More interesting than the study of man’s body was the study of man’s mind to this self-constituted champion of the people’s rights.

He would study Miss Moffat—the greater included the less; and, although she was but a woman, still he might learn something during the course of his investigations that could be turned to account in his dealings with men.

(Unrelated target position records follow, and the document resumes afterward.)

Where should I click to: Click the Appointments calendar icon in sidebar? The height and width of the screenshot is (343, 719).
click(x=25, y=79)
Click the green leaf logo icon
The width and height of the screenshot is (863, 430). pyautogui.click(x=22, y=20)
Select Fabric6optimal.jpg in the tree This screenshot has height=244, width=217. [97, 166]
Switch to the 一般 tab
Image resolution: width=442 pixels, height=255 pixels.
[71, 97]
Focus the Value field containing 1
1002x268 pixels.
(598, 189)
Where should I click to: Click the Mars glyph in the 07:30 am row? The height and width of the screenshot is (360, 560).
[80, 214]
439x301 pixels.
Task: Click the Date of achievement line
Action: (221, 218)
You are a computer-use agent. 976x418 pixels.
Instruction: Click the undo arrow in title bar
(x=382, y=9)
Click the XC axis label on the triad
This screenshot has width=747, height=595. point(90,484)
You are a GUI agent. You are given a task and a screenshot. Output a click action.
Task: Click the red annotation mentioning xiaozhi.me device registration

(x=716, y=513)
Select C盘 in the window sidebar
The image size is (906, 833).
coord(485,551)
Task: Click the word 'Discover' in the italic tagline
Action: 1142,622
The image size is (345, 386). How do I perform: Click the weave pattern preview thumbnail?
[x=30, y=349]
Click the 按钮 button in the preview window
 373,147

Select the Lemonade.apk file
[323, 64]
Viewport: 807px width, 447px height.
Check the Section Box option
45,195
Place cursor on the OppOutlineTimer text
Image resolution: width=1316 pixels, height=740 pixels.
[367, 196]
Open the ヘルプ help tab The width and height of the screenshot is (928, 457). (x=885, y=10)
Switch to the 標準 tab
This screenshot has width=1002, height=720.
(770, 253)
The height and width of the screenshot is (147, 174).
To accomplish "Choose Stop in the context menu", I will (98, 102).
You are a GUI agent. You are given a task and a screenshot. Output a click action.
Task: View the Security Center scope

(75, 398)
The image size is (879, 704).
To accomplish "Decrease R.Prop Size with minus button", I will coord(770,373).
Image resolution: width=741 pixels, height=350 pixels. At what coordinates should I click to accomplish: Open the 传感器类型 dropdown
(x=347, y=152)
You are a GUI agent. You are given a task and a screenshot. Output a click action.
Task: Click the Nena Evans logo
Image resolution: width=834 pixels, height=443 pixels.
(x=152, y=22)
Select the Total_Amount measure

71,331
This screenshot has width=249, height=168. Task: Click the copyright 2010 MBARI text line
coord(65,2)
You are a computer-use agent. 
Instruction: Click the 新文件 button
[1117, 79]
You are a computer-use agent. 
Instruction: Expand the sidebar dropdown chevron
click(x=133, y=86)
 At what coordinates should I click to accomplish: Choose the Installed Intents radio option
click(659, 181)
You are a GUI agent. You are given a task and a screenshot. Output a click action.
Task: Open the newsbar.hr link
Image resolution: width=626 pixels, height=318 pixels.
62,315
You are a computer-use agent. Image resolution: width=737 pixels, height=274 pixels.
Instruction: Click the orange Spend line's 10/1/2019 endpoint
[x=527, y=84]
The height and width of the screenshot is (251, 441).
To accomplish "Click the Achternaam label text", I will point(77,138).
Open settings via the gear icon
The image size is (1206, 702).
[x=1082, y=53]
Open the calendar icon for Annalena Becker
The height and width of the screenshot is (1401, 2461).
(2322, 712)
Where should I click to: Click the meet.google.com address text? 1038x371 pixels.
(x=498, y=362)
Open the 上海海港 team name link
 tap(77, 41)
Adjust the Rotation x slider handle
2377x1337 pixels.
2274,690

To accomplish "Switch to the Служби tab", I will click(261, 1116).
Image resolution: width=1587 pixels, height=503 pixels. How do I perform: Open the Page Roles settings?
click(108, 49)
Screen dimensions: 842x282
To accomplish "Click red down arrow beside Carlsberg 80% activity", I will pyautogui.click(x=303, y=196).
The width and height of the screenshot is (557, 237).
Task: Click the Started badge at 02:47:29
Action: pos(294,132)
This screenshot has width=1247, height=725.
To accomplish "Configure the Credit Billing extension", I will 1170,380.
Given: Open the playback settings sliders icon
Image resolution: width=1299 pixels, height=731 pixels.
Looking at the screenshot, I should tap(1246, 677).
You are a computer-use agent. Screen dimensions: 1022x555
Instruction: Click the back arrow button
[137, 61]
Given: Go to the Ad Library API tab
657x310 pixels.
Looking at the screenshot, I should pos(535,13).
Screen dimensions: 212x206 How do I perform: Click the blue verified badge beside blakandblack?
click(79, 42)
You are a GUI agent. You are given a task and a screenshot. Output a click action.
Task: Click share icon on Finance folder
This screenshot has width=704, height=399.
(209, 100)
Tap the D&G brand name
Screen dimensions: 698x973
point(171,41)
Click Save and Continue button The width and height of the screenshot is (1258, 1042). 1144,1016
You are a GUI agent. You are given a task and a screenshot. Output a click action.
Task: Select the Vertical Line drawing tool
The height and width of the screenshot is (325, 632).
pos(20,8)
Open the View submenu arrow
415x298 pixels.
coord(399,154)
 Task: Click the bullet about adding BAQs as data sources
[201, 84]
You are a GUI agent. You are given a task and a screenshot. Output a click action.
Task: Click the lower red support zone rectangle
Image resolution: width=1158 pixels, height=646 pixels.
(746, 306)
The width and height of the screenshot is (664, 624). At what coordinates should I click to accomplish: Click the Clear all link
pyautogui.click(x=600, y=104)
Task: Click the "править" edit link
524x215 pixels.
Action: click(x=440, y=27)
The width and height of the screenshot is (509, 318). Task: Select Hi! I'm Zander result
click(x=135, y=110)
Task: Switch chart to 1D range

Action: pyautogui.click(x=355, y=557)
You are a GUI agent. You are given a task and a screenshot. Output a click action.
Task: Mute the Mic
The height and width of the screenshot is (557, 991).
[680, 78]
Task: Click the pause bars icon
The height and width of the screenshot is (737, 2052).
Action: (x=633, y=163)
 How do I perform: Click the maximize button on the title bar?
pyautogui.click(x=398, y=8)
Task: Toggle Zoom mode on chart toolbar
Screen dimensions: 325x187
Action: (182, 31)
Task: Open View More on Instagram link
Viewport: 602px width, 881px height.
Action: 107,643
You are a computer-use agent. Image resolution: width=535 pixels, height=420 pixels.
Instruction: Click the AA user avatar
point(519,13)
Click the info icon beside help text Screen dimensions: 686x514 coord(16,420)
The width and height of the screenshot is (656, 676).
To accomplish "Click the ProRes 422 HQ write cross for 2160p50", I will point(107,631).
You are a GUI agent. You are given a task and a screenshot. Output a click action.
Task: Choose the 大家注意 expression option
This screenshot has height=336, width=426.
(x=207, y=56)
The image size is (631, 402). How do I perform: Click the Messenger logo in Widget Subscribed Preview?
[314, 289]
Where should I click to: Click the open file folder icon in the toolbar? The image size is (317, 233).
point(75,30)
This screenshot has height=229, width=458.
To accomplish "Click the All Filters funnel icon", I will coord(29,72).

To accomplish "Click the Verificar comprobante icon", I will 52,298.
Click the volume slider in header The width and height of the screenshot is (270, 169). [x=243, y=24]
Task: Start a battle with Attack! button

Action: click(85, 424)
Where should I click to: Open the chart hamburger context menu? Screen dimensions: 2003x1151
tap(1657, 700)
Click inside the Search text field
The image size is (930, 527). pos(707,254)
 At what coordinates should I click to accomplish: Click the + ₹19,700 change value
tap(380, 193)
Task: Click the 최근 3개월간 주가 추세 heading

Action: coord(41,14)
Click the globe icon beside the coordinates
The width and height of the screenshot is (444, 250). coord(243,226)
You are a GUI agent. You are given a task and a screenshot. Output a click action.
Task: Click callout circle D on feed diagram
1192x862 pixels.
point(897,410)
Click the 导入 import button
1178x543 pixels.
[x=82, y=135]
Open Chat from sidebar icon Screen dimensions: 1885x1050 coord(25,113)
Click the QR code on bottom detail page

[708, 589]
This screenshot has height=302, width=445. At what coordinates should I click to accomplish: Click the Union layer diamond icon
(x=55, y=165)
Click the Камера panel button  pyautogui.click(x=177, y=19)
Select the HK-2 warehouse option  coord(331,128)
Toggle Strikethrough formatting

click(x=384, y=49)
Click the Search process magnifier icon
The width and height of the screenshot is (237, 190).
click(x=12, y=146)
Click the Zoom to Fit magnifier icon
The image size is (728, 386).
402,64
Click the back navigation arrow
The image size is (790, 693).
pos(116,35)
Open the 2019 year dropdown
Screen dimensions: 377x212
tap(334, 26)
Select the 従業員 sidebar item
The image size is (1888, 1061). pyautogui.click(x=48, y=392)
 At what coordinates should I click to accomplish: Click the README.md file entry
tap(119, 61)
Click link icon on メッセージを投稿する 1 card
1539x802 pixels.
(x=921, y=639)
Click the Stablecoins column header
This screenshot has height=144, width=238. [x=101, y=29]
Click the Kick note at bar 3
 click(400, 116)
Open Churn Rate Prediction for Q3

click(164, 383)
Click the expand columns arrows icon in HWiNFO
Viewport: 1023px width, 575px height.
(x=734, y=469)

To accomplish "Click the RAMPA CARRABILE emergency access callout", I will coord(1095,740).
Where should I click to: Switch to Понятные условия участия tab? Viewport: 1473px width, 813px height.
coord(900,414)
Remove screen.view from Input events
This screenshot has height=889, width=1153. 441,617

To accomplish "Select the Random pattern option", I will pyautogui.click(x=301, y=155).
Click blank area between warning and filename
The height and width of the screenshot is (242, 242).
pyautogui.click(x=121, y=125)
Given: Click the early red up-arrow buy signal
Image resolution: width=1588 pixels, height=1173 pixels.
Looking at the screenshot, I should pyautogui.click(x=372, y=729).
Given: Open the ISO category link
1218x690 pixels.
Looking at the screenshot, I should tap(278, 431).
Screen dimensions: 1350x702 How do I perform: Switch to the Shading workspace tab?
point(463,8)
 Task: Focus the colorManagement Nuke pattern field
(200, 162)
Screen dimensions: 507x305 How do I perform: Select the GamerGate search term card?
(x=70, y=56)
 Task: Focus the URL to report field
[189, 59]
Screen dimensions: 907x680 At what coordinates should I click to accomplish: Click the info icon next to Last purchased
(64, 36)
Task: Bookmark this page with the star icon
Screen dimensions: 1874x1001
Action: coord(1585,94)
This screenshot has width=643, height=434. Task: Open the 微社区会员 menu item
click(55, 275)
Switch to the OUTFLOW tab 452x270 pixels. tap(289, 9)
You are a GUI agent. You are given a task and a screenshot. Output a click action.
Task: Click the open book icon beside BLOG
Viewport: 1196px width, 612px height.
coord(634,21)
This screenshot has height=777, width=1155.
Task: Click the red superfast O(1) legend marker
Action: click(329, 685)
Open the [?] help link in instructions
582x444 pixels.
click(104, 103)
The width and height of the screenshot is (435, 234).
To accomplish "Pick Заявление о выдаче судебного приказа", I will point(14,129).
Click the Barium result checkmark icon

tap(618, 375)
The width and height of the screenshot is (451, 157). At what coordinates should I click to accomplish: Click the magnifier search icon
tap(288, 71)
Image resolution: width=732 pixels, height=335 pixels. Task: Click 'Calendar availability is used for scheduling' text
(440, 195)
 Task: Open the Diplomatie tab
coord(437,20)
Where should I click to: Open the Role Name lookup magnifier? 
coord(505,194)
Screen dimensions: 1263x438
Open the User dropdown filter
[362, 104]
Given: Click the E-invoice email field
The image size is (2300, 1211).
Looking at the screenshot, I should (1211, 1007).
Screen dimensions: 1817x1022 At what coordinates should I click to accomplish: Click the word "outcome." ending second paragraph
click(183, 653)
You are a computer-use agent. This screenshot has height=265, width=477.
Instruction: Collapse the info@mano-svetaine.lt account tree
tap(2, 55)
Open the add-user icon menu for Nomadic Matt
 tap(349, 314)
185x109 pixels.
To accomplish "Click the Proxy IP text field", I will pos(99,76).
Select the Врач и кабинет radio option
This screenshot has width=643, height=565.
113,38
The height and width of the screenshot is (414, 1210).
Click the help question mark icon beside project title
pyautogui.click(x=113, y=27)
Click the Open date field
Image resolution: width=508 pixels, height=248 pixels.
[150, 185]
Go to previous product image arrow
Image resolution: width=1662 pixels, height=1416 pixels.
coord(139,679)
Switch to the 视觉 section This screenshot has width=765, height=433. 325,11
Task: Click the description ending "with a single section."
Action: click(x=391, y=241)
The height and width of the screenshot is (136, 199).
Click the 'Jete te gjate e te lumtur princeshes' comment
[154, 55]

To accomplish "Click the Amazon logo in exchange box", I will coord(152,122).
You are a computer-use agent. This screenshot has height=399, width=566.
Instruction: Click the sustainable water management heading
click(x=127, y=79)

“You were on your way to the Castle Farm, I conclude, Miss Moffat?” he said. “Will you allow me to walk there with you?”

“I was going to see Mrs. Scott,” said Grace, “but I will turn back now—I—I should not like to be present when they hear the news;” and without any more formal leave-taking she began to retrace her steps.

For a moment Mr. Hanlon stood still, and watched her retreating figure.

“It is delightful to consider,” he remarked to himself, “how in any emergency of this kind, in a word, when an easy way of backing out of a difficulty has to be found females at once take refuge in the delicacy of their sex. She did not want to walk to the Castle Farm with me, and so she makes a dislike to the sight of pain her excuse. She is a good woman, but the best of Eve’s daughters are ‘kittle cattle’ to have any say to.”